One of the primary factors that impede the adoption of electric vehicles (EVs) is the time required for charging, which limits their suitability for long-distance travel. Reducing the charging time would enhance the competitiveness of EVs and address the range anxiety that currently hinders their social acceptance. Nonetheless, the temperature increase that occurs during the charging process can have a detrimental impact on the battery’s lifespan potentially rendering it non-compliant with warranty requirements or even lead to a safety risk. The EU project ALBATROSS has proposed the development of a novel Direct Liquid Cooling (DLC) battery pack strategy to address this issue. In DLC, the coolant is in direct contact with the battery cells thereby eliminating thermal resistances comparable to those observed in indirect liquid cooling systems where heat transfer occurs through solid interfaces. This direct contact facilitates more rapid and efficient heat dissipation, which is especially crucial under high-power operations as an objective of the project.

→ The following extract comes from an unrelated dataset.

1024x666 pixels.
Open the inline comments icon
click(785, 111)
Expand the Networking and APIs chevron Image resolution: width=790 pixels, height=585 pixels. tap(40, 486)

This study covers the work done regarding the simulations used in the design process of the Battery Pack Testing strategy to predict the temperature reached by the cells in the battery pack when undergone fast charging to keep the cell at an optimal operational temperature. To this end, an electric-thermal 1D model at cell level is developed. Tests at laboratory level are performed at different temperatures to parametrize the electric and thermal equivalent circuit models. The electric-thermal model is applied to calculate the heat generation under a fast charge profile. In addition, the construction of the 3D model, which represents a scaled version of the full battery pack, is implemented. The heat generation profile calculated by the 1D model in the initial phase of the work is then used as the input in the Transient Computational Fluid Dynamic (CFD) simulation of the battery module. The thermal simulation is developed using Ansys Fluent software which permits a coupled analysis, whereby the fluid and heat transfer governing equations are solved simultaneously. Transient CFD simulations are conducted under fast charge when the cells are directly cooled by a dielectric coolant based on real test boundary conditions.
As a result, the maximum cell temperature reached, the maximum cell and module gradient temperature, the coolant pressure drop reached and the heat removed by the coolant are analysed. This analysis determines the optimal cooling scenario to enable the fast charging in safety conditions, enhance the cell ageing due to the reduction of the module gradient and reduce the power cooling consumption.